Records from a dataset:
********

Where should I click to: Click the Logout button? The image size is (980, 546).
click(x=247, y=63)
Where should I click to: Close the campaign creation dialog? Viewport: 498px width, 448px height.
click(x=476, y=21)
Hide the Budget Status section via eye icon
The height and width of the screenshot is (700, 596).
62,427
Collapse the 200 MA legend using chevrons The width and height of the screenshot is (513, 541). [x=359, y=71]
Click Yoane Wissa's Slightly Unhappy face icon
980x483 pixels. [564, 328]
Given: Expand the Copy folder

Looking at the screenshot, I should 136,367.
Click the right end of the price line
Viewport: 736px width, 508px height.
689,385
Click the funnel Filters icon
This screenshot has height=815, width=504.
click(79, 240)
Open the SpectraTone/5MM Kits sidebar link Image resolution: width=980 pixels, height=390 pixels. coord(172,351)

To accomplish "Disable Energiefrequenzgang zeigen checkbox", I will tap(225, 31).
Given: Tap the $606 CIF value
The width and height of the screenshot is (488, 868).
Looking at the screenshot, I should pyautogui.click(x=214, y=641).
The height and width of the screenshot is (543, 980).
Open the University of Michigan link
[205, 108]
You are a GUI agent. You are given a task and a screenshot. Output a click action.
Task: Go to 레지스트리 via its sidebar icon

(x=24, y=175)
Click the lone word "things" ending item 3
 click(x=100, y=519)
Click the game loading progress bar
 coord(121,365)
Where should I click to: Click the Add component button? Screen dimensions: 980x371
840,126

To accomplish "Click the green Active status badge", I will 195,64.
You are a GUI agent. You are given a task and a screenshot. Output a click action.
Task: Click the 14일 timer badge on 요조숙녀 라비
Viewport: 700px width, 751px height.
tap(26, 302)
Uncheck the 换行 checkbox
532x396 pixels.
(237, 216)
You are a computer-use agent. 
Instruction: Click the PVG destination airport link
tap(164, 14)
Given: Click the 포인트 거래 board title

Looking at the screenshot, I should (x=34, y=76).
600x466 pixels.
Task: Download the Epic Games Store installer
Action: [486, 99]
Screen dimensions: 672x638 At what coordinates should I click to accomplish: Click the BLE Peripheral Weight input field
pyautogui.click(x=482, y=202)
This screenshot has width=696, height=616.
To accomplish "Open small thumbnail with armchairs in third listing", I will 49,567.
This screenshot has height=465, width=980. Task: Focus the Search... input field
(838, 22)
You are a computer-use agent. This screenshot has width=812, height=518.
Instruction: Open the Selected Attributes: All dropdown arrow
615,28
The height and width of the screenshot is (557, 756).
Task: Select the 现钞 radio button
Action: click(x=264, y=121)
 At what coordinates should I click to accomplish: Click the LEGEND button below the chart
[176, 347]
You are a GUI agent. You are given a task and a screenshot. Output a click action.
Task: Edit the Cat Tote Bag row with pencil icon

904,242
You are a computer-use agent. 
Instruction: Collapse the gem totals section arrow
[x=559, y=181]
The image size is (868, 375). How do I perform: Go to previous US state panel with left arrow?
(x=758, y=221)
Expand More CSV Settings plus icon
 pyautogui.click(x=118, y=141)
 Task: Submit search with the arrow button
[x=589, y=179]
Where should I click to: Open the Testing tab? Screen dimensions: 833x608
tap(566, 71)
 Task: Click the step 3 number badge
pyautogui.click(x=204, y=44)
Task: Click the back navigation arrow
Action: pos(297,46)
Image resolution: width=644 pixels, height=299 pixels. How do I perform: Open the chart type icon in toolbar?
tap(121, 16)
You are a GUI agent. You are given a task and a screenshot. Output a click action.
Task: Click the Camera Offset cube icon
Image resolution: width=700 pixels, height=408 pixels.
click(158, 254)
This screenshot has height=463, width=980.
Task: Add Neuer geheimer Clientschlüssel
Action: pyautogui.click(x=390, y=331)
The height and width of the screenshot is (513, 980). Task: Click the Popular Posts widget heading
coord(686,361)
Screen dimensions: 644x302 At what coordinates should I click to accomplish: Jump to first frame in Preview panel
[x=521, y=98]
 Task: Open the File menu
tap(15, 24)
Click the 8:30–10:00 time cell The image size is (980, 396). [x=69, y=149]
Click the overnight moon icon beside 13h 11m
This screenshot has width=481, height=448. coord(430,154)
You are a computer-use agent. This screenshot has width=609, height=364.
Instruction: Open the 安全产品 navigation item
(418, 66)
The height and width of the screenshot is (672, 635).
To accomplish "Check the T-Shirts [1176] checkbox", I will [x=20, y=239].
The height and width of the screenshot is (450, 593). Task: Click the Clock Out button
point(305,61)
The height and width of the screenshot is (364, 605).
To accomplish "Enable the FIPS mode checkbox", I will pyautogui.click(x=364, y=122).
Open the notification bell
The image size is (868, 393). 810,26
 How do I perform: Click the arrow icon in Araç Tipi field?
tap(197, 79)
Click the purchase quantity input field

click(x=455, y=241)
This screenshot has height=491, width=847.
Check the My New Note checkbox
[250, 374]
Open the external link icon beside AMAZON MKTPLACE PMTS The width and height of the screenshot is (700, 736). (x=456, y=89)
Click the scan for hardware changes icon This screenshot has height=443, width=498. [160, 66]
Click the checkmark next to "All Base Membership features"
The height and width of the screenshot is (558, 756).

********

__Instructions to follow__
Return, from the entries, each line that holds "will".

__Answer section__
To accomplish "Disable Energiefrequenzgang zeigen checkbox", I will tap(225, 31).
To accomplish "Click the green Active status badge", I will 195,64.
To accomplish "Open small thumbnail with armchairs in third listing", I will 49,567.
To accomplish "Check the T-Shirts [1176] checkbox", I will [x=20, y=239].
To accomplish "Enable the FIPS mode checkbox", I will pyautogui.click(x=364, y=122).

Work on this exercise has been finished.